Posted: Nov 3, 2012 9:44 PM by CBS News
In the final days before Election Day, polls continue to show the presidential race is about as close as it can get, with Mitt Romney and President Obama in a statistical tie nationally in a new Washington Post-ABC News tracking poll.
The GOP nominee's 49-48 percent edge, in a poll taken among likely voters from Oct. 29 to Nov. 1, is an exact flip-flop from one day earlier, when the president held the one-point advantage. Perhaps most telling, independent support for Romney jumped two percentage points between surveys, with 51 percent of the critical voting bloc favoring him over Mr. Obama in the most recent poll.
On the issue many voters cite as the most important this election, likely voters trust Romney to handle the economy over Mr. Obama, 50 percent to 46 percent. But asked which candidate they think better understands the economic problems Americans are facing, voters favored the president over Romney, 50 percent to 45 percent.
Meanwhile, in Ohio - one of the most contested battleground states where the two candidates have spent much of their final days campaigning - a new NBC News/Wall Street Journal/Marist poll shows President Obama leading by six points, 51 to 45 percent, among likely voters, and seven points, 51 to 44 percent, among registered voters.

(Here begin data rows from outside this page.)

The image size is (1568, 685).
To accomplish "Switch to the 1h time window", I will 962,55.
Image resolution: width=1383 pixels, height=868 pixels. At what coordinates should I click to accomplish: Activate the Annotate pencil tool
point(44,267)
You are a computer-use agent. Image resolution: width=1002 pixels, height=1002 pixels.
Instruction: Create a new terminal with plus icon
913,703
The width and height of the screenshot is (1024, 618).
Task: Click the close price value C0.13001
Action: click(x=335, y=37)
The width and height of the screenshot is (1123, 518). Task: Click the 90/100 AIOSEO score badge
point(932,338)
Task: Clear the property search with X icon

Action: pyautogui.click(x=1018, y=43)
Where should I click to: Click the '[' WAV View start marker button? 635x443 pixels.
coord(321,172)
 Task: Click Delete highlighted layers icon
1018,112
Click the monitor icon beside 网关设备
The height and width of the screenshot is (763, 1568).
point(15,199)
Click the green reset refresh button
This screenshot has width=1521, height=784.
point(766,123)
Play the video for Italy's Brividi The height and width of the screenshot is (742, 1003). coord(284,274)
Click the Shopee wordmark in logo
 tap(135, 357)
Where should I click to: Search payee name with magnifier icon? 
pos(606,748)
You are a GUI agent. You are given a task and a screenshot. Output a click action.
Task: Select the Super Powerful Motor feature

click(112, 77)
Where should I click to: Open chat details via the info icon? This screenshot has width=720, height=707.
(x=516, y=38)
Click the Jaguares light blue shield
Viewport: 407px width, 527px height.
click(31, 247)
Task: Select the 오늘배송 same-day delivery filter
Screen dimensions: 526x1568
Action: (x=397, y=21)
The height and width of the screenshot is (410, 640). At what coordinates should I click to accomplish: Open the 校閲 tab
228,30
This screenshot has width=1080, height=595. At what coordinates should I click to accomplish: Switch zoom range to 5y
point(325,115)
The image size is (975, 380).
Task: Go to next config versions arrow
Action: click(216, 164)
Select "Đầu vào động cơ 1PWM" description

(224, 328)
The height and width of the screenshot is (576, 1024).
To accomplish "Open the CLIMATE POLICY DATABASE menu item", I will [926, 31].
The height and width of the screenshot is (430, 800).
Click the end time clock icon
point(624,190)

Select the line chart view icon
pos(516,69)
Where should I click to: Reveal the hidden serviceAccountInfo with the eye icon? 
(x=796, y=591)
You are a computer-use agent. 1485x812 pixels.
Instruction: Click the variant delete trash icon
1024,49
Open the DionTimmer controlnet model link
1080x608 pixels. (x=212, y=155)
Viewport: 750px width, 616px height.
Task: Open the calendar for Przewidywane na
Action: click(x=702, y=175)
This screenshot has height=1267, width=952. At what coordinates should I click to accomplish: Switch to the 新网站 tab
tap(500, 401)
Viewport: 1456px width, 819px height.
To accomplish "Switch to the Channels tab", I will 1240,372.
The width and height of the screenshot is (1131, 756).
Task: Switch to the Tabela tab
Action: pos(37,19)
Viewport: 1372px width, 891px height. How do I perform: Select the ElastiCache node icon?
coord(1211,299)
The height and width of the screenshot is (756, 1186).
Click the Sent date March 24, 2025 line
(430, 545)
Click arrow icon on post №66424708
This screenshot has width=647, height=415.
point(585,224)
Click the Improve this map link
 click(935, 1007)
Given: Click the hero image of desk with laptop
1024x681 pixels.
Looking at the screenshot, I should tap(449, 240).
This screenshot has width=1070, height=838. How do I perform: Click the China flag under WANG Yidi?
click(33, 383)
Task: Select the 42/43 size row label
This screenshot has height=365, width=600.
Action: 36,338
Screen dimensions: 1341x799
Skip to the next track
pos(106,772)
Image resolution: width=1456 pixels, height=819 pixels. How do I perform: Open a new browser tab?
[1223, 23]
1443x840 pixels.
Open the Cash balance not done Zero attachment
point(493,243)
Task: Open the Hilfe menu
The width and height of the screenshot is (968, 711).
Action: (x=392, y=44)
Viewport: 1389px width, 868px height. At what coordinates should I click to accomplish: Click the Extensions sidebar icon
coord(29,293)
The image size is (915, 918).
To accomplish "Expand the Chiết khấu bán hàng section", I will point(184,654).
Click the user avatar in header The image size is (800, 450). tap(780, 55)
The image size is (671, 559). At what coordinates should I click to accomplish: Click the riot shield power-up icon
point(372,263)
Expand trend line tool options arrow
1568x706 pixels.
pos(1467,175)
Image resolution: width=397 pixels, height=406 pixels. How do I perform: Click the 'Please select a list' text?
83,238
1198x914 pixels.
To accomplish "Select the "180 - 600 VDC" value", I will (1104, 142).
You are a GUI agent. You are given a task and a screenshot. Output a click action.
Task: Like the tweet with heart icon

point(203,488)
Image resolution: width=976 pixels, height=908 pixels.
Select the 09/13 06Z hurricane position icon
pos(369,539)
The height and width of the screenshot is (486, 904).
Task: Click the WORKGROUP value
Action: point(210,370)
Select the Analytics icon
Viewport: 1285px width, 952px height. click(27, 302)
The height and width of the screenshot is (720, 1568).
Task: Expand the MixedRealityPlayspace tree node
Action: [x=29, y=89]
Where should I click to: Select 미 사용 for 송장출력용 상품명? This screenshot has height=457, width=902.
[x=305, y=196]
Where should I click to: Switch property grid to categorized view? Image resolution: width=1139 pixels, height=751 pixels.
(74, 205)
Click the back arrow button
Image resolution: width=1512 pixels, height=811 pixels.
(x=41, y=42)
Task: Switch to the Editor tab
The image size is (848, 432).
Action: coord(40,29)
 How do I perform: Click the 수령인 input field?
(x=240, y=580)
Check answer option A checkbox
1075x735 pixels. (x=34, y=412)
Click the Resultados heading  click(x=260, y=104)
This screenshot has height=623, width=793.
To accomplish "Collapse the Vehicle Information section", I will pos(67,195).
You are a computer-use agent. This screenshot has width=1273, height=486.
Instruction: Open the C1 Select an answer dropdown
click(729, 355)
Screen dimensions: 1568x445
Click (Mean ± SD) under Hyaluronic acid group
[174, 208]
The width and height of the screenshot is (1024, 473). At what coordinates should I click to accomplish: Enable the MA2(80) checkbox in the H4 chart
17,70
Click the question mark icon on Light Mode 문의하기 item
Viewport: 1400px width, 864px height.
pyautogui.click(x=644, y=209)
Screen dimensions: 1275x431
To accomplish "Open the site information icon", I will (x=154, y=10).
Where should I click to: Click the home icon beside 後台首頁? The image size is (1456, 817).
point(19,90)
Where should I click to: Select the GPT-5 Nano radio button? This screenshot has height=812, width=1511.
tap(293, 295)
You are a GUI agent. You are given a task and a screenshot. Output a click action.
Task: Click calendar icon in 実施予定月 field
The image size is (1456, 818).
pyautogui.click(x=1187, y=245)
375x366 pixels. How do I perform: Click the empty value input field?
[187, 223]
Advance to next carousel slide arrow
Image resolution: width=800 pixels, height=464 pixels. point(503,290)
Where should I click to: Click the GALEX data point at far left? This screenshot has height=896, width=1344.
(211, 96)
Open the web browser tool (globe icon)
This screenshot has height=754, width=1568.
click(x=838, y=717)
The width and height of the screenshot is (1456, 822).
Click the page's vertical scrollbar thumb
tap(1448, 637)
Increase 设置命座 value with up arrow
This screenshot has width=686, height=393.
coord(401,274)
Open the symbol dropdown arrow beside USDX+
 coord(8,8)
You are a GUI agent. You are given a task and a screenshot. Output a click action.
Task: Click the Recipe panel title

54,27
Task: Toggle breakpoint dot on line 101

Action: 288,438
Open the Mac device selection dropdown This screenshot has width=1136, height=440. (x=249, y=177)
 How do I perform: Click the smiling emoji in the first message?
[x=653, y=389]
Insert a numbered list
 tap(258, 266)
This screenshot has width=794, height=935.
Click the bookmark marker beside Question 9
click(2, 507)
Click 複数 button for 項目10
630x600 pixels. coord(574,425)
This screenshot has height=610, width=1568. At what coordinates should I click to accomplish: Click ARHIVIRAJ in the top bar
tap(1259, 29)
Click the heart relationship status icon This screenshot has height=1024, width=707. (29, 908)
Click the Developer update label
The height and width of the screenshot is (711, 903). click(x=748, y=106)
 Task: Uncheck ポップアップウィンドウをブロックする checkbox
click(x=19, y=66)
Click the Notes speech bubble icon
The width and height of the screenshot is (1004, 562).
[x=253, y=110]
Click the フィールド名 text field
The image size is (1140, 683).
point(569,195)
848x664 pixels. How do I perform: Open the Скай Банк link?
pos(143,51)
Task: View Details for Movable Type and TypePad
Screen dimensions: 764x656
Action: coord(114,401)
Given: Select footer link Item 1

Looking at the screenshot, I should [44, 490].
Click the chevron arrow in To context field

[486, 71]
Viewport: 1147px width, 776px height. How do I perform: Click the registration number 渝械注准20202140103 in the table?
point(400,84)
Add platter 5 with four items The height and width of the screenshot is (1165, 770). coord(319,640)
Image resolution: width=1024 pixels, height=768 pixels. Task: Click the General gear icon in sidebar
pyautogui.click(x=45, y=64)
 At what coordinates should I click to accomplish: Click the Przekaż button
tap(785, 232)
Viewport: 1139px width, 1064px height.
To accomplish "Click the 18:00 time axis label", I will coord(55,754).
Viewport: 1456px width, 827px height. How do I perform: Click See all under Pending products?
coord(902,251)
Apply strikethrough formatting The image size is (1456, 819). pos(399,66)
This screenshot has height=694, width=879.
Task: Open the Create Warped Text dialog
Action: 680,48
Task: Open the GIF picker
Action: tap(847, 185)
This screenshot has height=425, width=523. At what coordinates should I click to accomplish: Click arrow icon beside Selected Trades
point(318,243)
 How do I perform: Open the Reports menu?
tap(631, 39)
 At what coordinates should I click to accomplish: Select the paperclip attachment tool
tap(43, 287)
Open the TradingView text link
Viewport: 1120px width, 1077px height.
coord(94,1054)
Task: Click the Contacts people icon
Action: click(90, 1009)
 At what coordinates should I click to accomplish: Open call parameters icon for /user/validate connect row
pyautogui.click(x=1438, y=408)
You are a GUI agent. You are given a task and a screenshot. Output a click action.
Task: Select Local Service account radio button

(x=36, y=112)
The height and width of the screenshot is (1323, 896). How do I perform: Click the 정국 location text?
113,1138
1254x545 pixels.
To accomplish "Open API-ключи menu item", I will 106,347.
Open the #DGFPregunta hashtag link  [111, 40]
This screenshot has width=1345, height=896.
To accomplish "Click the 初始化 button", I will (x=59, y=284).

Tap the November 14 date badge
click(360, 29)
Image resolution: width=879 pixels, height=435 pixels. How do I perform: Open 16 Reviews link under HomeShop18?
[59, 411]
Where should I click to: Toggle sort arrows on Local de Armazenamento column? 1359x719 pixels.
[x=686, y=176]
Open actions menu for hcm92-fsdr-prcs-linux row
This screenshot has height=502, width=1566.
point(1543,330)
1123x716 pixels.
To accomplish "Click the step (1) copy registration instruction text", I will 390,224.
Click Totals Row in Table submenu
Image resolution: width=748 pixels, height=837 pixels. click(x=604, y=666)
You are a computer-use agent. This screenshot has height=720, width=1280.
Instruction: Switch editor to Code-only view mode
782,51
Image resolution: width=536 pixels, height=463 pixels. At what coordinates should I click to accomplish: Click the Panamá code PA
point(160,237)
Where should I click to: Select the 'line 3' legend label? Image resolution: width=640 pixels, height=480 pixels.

In both groups, only one percent of voters say they still may change their minds.
A CNN/Opinion Research Center International poll also has Mr. Obama up in the Buckeye State, but only by three points - 50 percent to 47 percent - which is within the survey's margin of error.
In Florida, another key swing state, polls indicate an even tighter race. A new Mason-Dixon poll puts Romney at a relatively comfortable six-point lead in the state which the president won in 2008 and which the Tampa Bay Times calls "essential to [Romney's] hopes of defeating" Mr. Obama. But the NBC News/Wall Street Journal/Marist poll shows President Obama up by two points among likely voters, 49 percent to 47 percent, and three points among registered voters, 49 percent to 46 percent.